Расплывшись в скупой и немного усталой улыбке, Ефрем кивает. Не очень уверена, что сейчас это уместно, но не спросить я не могу:
– А что со мной будет?
– Ничего.
– Я же… Я привезла этот груз, Ефрем.
– И благодаря тебе мы это зафиксировали. Пойдешь как свидетельница, Вер. Совсем не поучаствовать – не получится, ты уж извини.
– Шутишь? – хочу возмутиться я, но усталость словно вытирает все эмоции.
– Нет. Люблю, – отбивает Ефрем и пятится, пятится, глядя в глаза, потому что его опять кто-то вызывает. «Я тебя тоже», – шепчу я в ответ.
– А моим папой теперь будет дядя Ефрем? – деловито интересуется Юлька, подергав меня за штанину.
Почему-то я оказываюсь совершенно не готовой к такому вопросу. Особенно теперь, когда чувства и без этого – в хлам. Когда я едва жива от пережитого ужаса…
– Как ты сама решишь, Юль. Так и будет. А пока давай, и правда, домой, а? Там нас Макс уже, наверное, заждался.
Глава 24
Признаться, был момент, когда даже я засомневался, что вывезу. Ничего ведь не было готово. Ни-че-го. План вообще был другим. Пока мы просто должны были фиксировать происходящее, чтобы не спугнуть рыб пожирнее, но… Но когда твоей женщине и ребенку (чего уж!) угрожает реальная опасность, оказывается, очень сложно, сука, следовать намеченным планам.

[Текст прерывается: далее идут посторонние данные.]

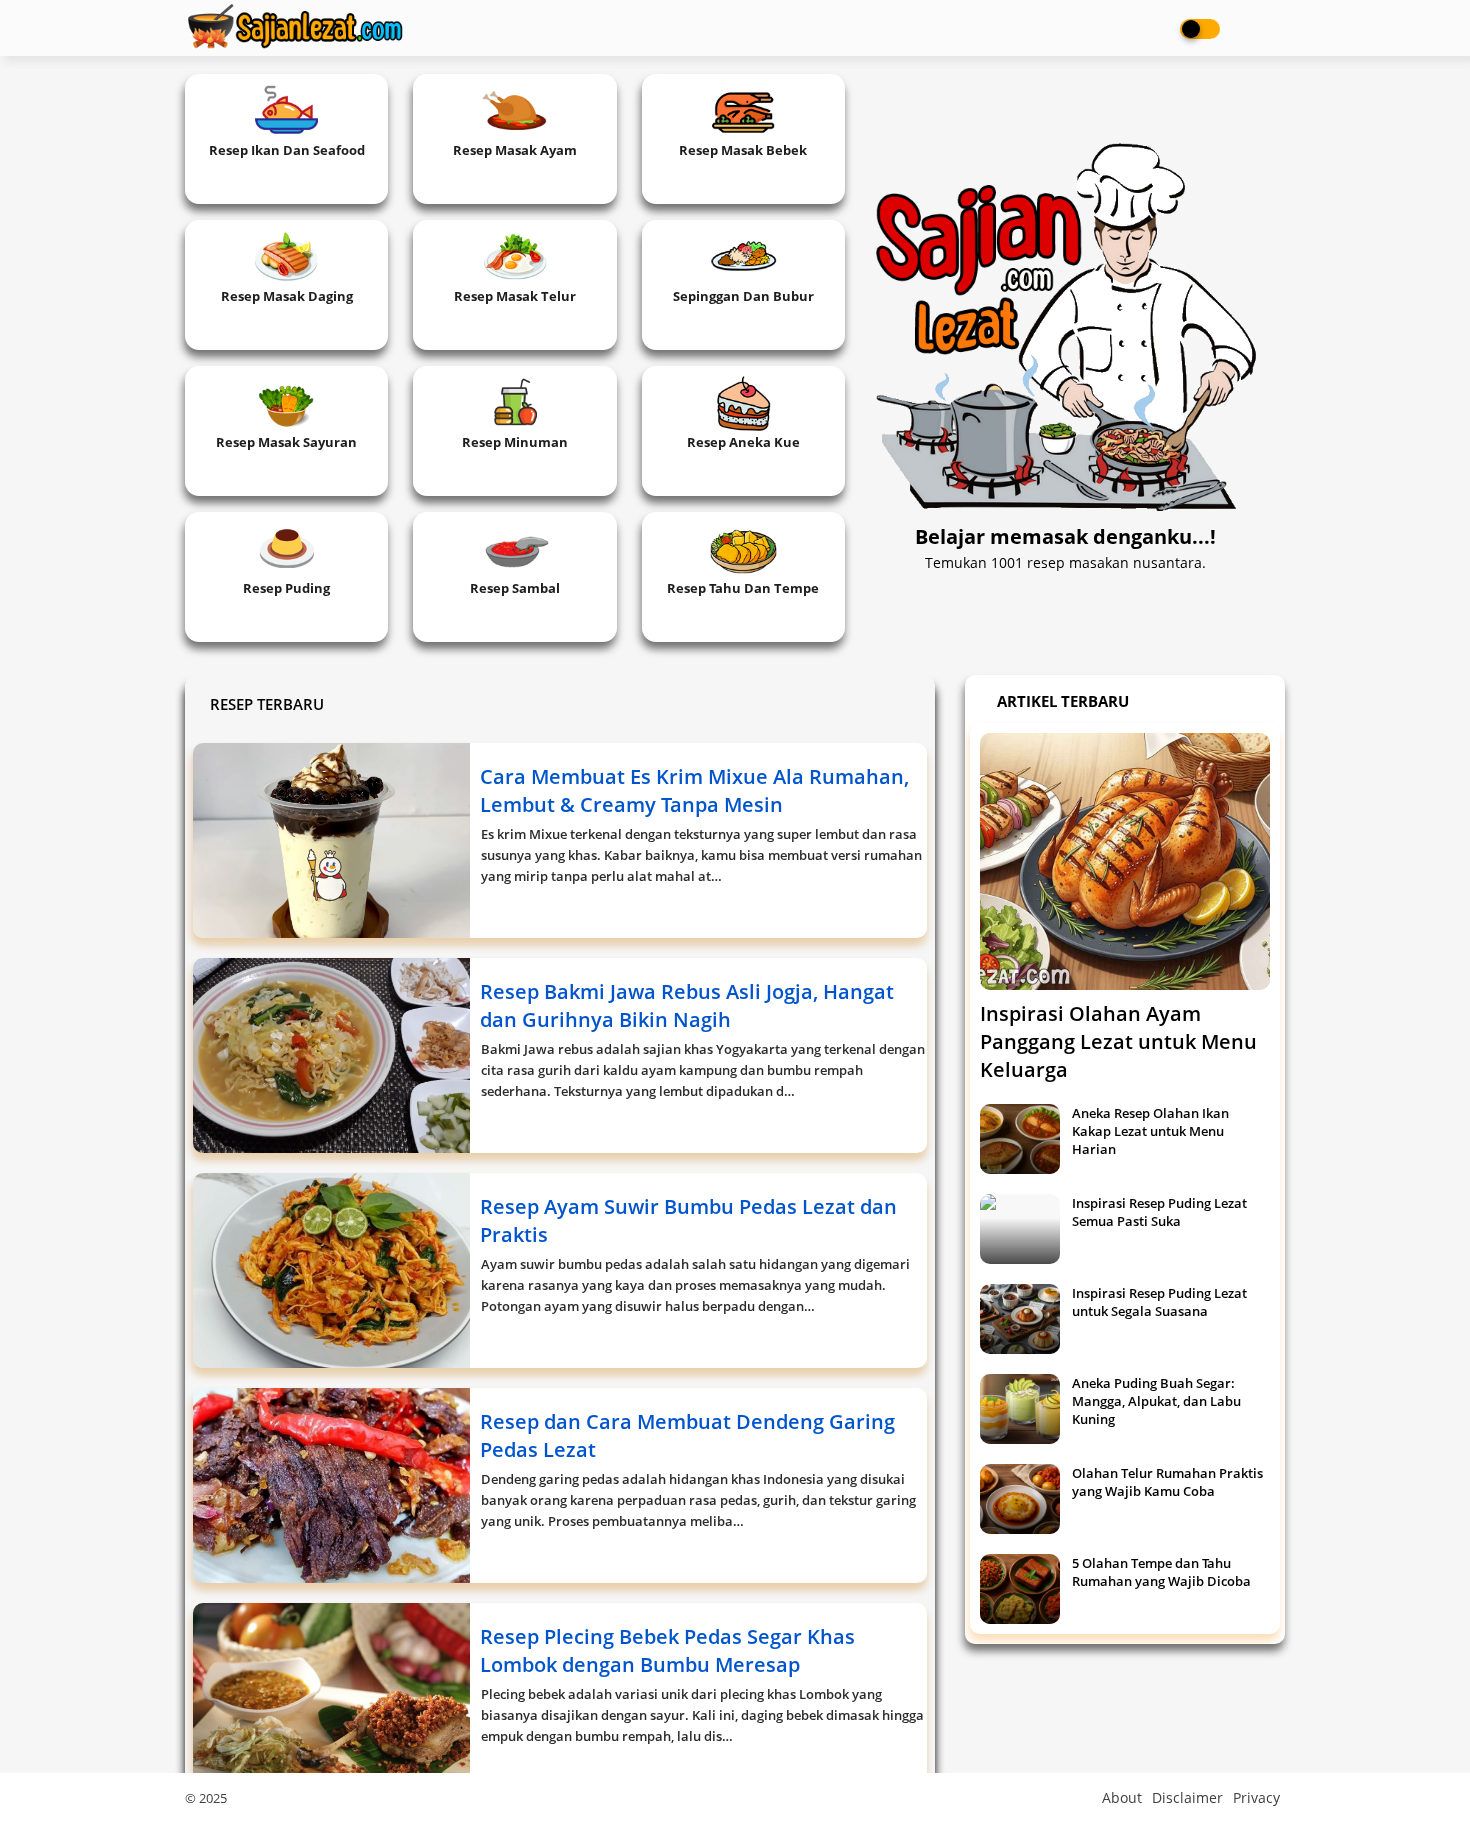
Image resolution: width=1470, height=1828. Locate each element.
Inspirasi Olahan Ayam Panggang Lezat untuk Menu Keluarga (1118, 1041)
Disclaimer (1187, 1797)
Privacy (1256, 1797)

Теперь вообще непонятно, что будет. Может, и отстранят, к чертям. А может, нет. Ситуация прояснится, когда закончатся задержания. Но, как бы там ни сложилось, я ни о чем не жалею. Была бы возможность вернуться назад, я без колебаний сделал бы ровно то же самое.

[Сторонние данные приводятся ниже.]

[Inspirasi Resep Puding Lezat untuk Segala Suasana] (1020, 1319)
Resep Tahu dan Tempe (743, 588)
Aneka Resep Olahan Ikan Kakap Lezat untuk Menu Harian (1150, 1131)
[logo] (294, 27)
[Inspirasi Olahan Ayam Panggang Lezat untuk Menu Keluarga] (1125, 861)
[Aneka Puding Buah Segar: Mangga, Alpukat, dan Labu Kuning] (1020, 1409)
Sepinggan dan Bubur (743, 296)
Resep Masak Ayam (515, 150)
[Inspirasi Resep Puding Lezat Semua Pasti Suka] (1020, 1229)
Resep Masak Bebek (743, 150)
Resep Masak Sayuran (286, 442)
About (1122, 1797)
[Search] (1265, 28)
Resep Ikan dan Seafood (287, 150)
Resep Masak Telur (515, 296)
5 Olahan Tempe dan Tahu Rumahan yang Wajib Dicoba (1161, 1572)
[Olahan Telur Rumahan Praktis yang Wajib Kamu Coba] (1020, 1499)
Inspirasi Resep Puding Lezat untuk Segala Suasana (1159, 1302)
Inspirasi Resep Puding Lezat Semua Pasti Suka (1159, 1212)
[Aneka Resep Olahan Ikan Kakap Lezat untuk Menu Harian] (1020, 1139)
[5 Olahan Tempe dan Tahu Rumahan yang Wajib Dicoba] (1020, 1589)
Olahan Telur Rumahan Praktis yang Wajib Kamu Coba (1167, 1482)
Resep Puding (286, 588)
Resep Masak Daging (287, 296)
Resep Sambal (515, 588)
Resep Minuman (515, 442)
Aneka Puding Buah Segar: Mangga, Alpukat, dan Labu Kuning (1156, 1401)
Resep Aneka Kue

На том конце связи разоряется замминистра. Херово. Чувак даже проснулся по такому случаю. Или у них еще день? Да, точно. Блядь. Тру лоб, отвечаю по форме четко. Никогда ни перед кем не лебезил, и не стану. Характер не тот.
– Коли теперь этих мудаков, пока есть возможность! Сейчас дело заберут – и все, Ефрем Харитоныч! Все, твою мать. А мне нужны имена! Сечешь? Организаторы схемы, а не барыги мелкие, – вопит, наверняка слюной в трубку брызжа.
– У этого мелкого барыги – вся информация. Если бы он улетел…
– Да понял я! Вот хоть бы раз, хотя бы что-нибудь прошло бы для разнообразия гладко! Так нет! – рычит.
– Ну, видно, не в нашем деле, Виктор Станиславович.
– Плохо стараетесь!
– Да руки у меня связаны! Сами же понимаете.
Сачковский опять кроет матом и, не прощаясь, сбрасывает вызов.
Откидываюсь в кресле. Тру лицо. Адреналин потихоньку сходит на нет. На смену бешеной активности приходит сонливость. Иду умыться в прилегающий прямо к кабинету санузел. Ледяная вода бодрит. Но рожа, один хрен – краше в гроб кладут. Что Вера во мне нашла? Я-то – ясно…
Из-за того, что я практически никому в отделе не доверяю, допрос провожу сам. Рожков сидит за столом в браслетах на руках. Когда захожу, резко вскидывает взгляд. И тот тяжелеет, наливается ядреной такой неприкрытой ненавистью. Хмыкаю. Я все-таки его недооценил. Думал, он послабее. Впрочем, ладно… У меня и не такие к окончанию допроса плакали. Не такие плакали, а этот, что ни спрошу – отказывается от дачи показаний со ссылкой на конституцию. И адвоката требует. Это да… Это – почему бы и нет? Но для начала, похоже, пора все-таки прояснить ситуацию.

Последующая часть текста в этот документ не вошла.